Artículo publicado en El Correo (26/06/2023)
Son muchos y grandes economistas los que han destacado la importancia de la productividad, pero hoy solo recordaremos las palabras del Premio Nobel Paul Krugman, que dice así: «La productividad no lo es todo, pero a la larga lo es casi todo».
Pero ¿qué es eso de la productividad? Pues nada más y nada menos que el ingrediente principal del crecimiento ‘desde dentro’ de la renta nacional. La renta nacional o PIB depende del nivel del equipo capital de un país y de su número de trabajadores activos. Si aumenta el equipo capital o crece el
número de trabajadores empleados también avanza la renta nacional. Pero esa foto es muy estática. El verdadero progreso surge cuando un mismo número de empleados es capaz de generar sucesivamente mayores niveles de renta. Una forma simplificada de determinar la productividad laboral de un país es dividir la renta nacional, o el PIB, entre el total de trabajadores o el número de horas trabajadas.
Ahora ilustrémonos comparando la fotografía española con la de Alemania. En España se trabajan 1.800 horas anuales frente a las 1.350 horas de Alemania. Lo lógico sería que en España generáramos una mayor renta ‘per cápita’. Pero no es así. Resulta que nuestra renta ‘per cápita’ anual es de 27.870 euros, mientras que la alemana asciende a 46.180. ¿A qué se debe tan sorprendente contradicción? Simple y llanamente a que nuestra productividad es notablemente inferior a la alemana. De lo que se deduce
que las administraciones públicas y las instituciones privadas deberían poner toda la carne en el asador para indagar los resortes que promuevan esta variable económica milagrosa.
No vamos a repetir aquí la larga serie de factores que contribuyen a la productividad de una economía, a cuya cabeza se sitúan, como es archisabido, la formación, el conocimiento y las habilidades de los asalariados.
Ahora al grano. Traemos aquí este tema para repasar el estado de una recomendación formulada en septiembre de 2016 por la Comisión Europea para la creación de los llamados Consejos Nacionales de Productividad (CNP). Los CNP se concibieron como instituciones objetivas, neutrales e independientes
«para analizar la evolución y las políticas en el ámbito de la productividad y la competitividad, contribuyendo así a promover la apropiación y la aplicación de las reformas necesarias a escala nacional y, de este modo, fomentar el crecimiento económico sostenido y la convergencia».

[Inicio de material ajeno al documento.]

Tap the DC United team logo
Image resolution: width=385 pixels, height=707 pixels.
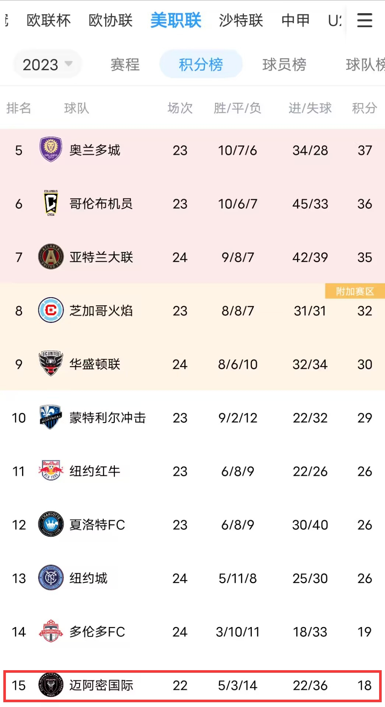[51, 363]
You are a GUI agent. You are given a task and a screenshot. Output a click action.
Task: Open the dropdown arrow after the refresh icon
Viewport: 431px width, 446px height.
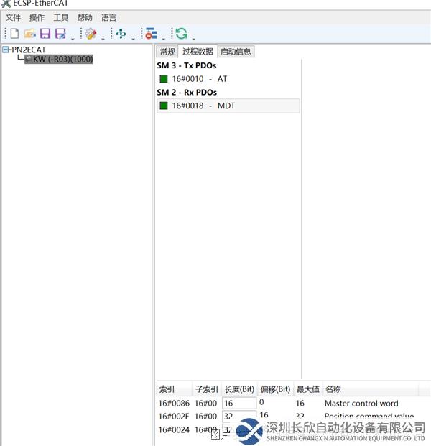[x=193, y=37]
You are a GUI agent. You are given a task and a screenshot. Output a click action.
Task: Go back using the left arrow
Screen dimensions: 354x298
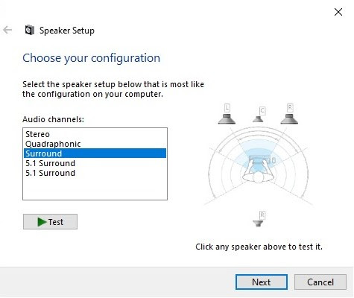click(x=7, y=30)
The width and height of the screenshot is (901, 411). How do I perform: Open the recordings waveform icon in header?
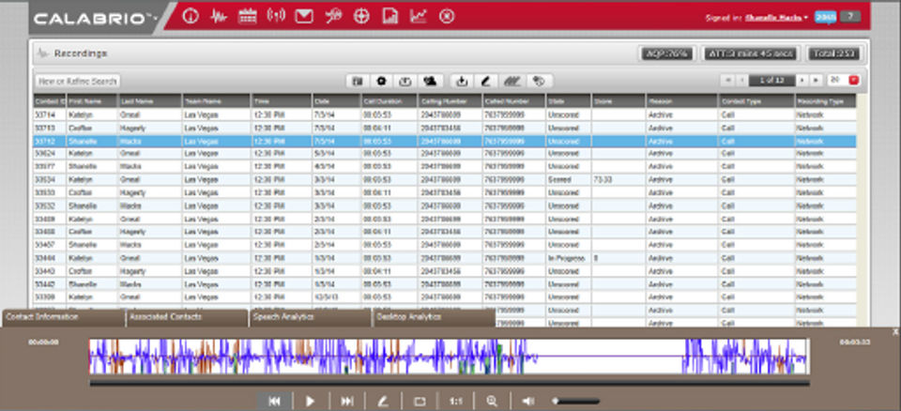pyautogui.click(x=219, y=16)
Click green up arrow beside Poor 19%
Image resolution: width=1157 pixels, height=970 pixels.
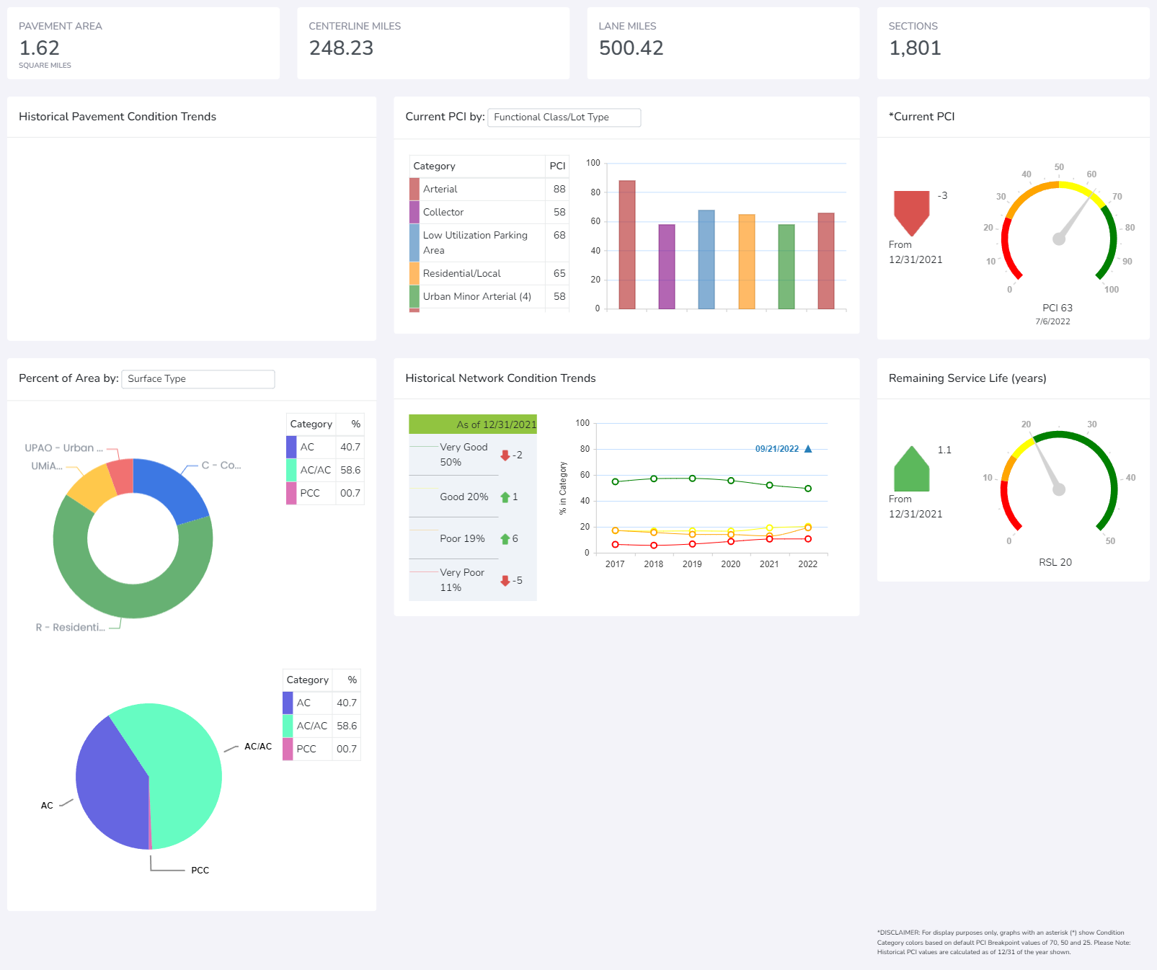(x=505, y=539)
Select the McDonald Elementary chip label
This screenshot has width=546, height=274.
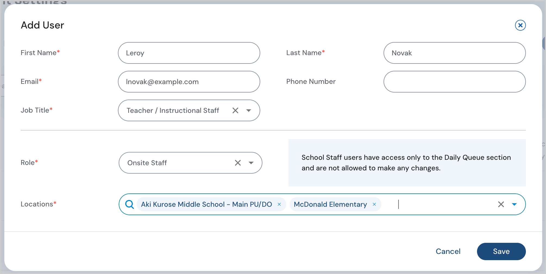(x=330, y=204)
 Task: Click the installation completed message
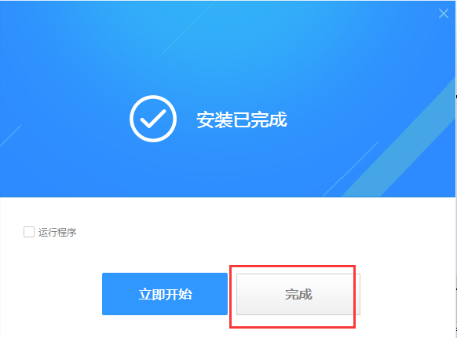tap(242, 119)
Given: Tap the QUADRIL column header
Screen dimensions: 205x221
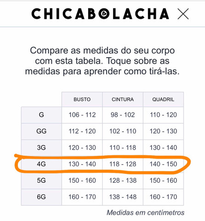Looking at the screenshot, I should pos(163,99).
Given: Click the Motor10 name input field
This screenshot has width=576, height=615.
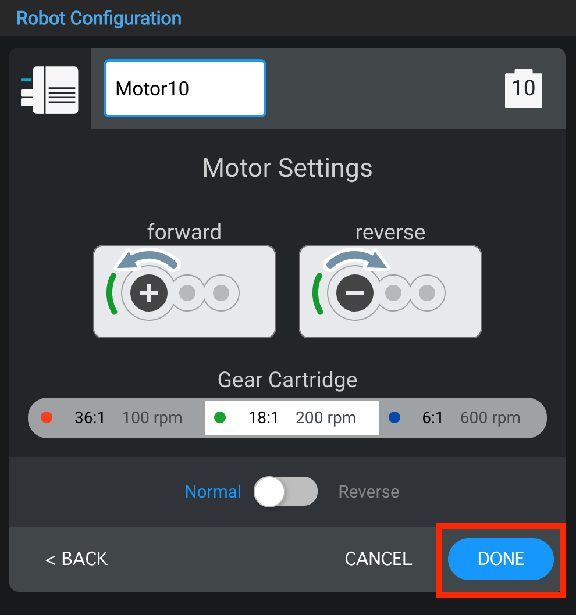Looking at the screenshot, I should point(184,88).
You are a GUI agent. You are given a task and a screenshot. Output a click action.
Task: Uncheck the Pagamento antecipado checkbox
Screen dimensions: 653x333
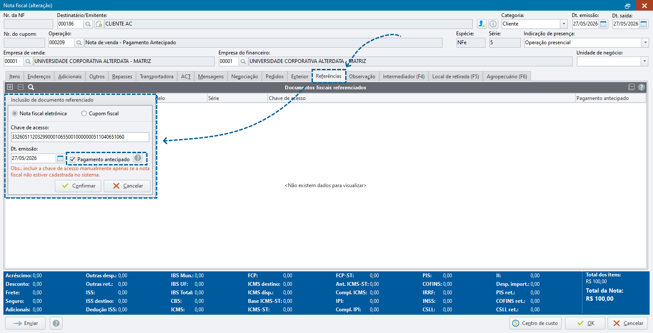[x=73, y=159]
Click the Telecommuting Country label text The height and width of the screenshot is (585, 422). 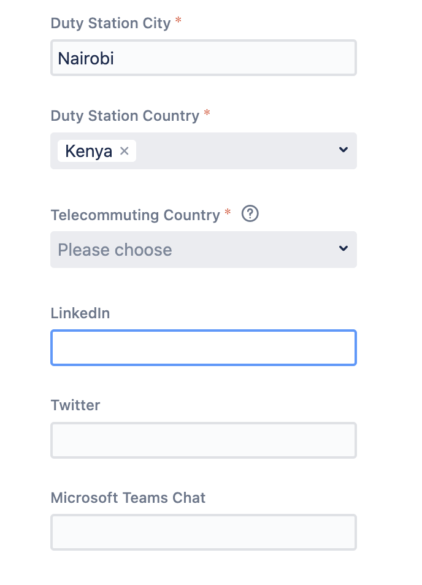136,215
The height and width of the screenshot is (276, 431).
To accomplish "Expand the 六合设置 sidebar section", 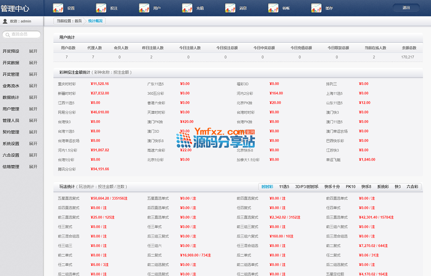I will (x=33, y=155).
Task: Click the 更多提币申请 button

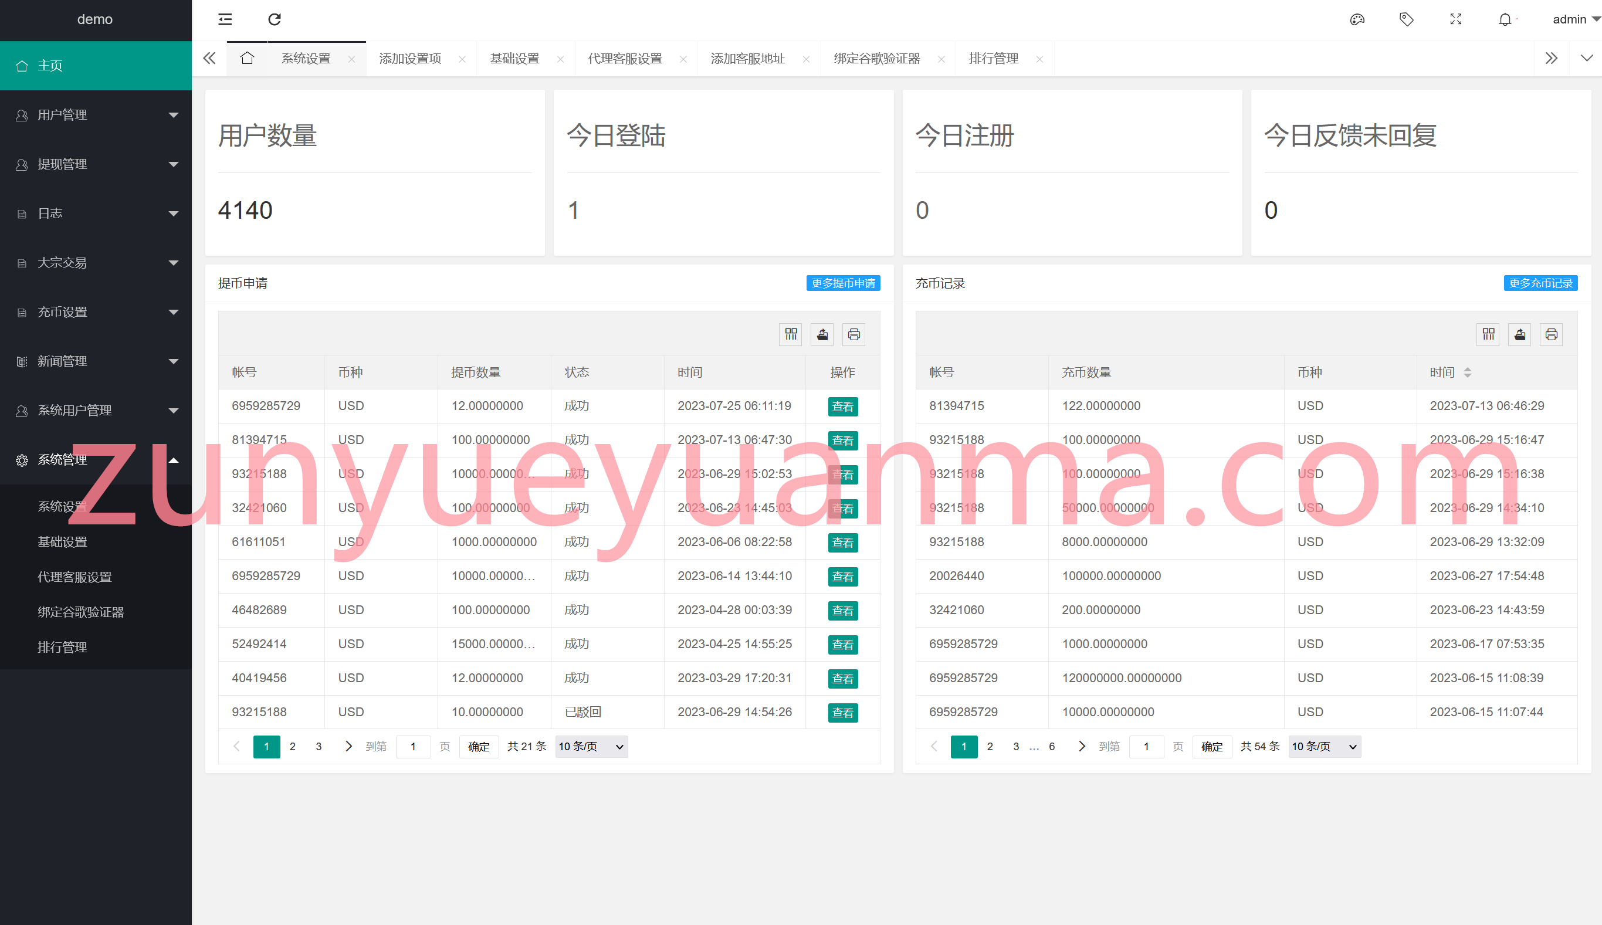Action: (x=843, y=283)
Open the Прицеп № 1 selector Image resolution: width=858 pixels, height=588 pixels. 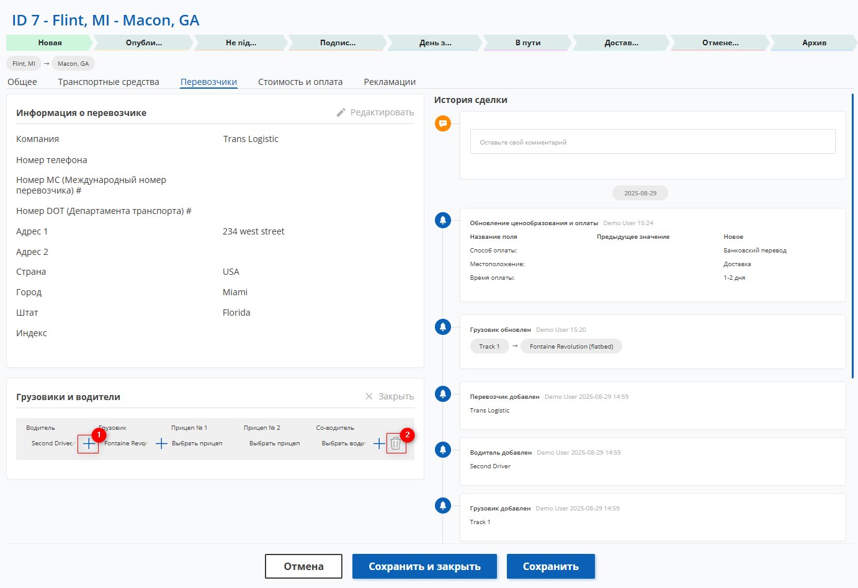tap(197, 443)

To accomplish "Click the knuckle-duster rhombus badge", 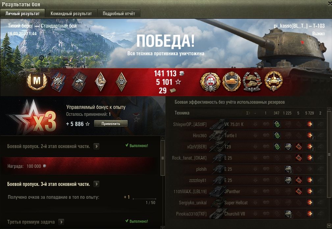I will coord(121,82).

Hasta la fecha, 19 estados miembros de la Unión Europea han establecido un CNP, incluidos 17 estados miembros de la zona euro. Otros dos países no pertenecientes a la Eurozona han creado instituciones paralelas. Los consejos publican anualmente un informe con una variedad de contenidos y enfoques analíticos. Esto permite el intercambio de información sobre diferentes metodologías impulsoras de la productividad y la competitividad, y de algunas políticas congruentes. Hay temas recurrentes en los estudios, como la desaceleración secular de la productividad, los efectos del Covid-19 en la misma y la incidencia de las transiciones digital y ecológica. Todas estas publicaciones concluyen con recomendaciones a sus respectivos gobiernos.
Pero si el lector revisase la relación de países cumplidores comprobaría, quizá con estupor, que España, el de mayor pérdida de productividad desde 2013 en la zona euro, no figura en la lista de quienes han seguido las recomendaciones de Bruselas. No tenemos Consejo Nacional de Productividad. Junto a Italia y Estonia somos los alumnos torpes de la clase.
Esta negligencia arroja como conclusión una carencia notable de perspicacia y determinación política para afrontar uno de los retos más apremiantes de nuestra economía. Al negarse a secundar las medidas recomendadas por el Consejo europeo, España corre el riesgo de desperdiciar valiosas oportunidades de crecimiento económico, malgastar su potencial y cronificar su lánguida competitividad. Es imperativo que España acate ya la exhortación del Consejo europeo. No sería necesariamente la panacea universal, porque las propuestas teóricas deben convertirse en realidades mediante la trabajosa práctica. Pero comportaría ideas y proyectos para proponer a quien corresponda –sector público o privado– una diversidad de medidas que fortalezcan los pilares de la eficiencia económica.
Resulta asombroso que cuando la carrera discurre por un trazado determinado, nosotros circulemos en sentido contrario portando la etiqueta de farolillo rojo en el pelotón europeo de la productividad.